Where necessary for contractual performance or prescribed by law, we may transmit any data required in specific individual cases to recipients charged with particular tasks, such as logistics providers or credit reference agencies, tax advisors, lawyers, courts or prosecuting authorities. We shall not transmit personal data outside the EU.
We shall only store your personal data for as long as and insofar as is necessary for the above-mentioned purposes or as we are obliged to by law. We shall give consideration in this regard to the relevant time barring periods and duties of retention (7-30 years).
You have the following rights where the necessary prerequisites are met: the right to information, rectification, erasure, to complain to the data protection authority and the right to restrict processing and, in the event that consent has been provided, the right to data portability. If processing is based on consent, such as e.g. for dispatch of the newsletter, you have the right to withdraw consent at any time. We shall not process these data any further unless there is any other basis for lawful processing.

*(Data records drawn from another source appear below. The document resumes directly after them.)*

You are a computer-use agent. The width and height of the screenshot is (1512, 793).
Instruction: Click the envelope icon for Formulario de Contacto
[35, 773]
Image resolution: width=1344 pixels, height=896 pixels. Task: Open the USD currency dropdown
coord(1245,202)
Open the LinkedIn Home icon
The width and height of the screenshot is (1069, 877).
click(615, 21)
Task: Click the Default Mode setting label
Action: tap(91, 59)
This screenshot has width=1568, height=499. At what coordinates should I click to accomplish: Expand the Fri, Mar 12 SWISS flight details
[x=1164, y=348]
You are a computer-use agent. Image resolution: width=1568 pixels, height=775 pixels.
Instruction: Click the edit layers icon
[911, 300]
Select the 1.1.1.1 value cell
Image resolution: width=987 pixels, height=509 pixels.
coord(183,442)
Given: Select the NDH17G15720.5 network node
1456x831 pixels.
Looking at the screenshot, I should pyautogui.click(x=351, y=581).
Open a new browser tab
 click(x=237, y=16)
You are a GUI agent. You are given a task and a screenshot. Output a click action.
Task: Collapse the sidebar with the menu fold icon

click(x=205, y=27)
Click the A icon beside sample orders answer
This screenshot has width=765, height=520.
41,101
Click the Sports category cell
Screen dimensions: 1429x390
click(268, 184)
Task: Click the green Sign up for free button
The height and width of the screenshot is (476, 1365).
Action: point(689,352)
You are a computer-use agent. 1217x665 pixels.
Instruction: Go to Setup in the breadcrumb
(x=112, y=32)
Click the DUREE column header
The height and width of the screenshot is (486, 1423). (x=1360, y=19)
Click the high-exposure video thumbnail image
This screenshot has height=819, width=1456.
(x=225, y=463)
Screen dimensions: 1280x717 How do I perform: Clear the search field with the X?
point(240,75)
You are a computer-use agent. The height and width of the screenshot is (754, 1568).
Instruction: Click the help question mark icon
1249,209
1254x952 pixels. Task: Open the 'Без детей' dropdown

On the basis of the information provided by you, we may occasionally decide to inform you according to a fully automated process regarding further products that may be of interest for you. Appropriate measures shall be put in place in order to protect such personal data against misuse.
11. Intellectual property rights
11.1. The services and content offered on the Vinoble homepage and the structure of the homepage are protected by copyright.
11.2. All signs displayed, including in particular the Vinoble logo and the company name, are registered trade marks. The homepage may not be altered.
12. Choice of law, jurisdiction, severability clause
12.1 In the event that the legal transaction is not concluded with a consumer, the Parties agree that exclusive jurisdiction shall lie with the courts of Graz with competent ratione materiae. For consumers the statutory jurisdiction shall apply.
12.2. Austrian law shall apply, and the UN Convention on Contracts for the International Sale of Goods shall not be applicable.
12.3. Should any of the individual terms set forth above be or become invalid, this shall not affect the validity of the remaining terms. Any invalid terms shall be replaced by terms that comes as close as possible to the economic purpose of the Contract, taking reasonable account of the interests of both Parties.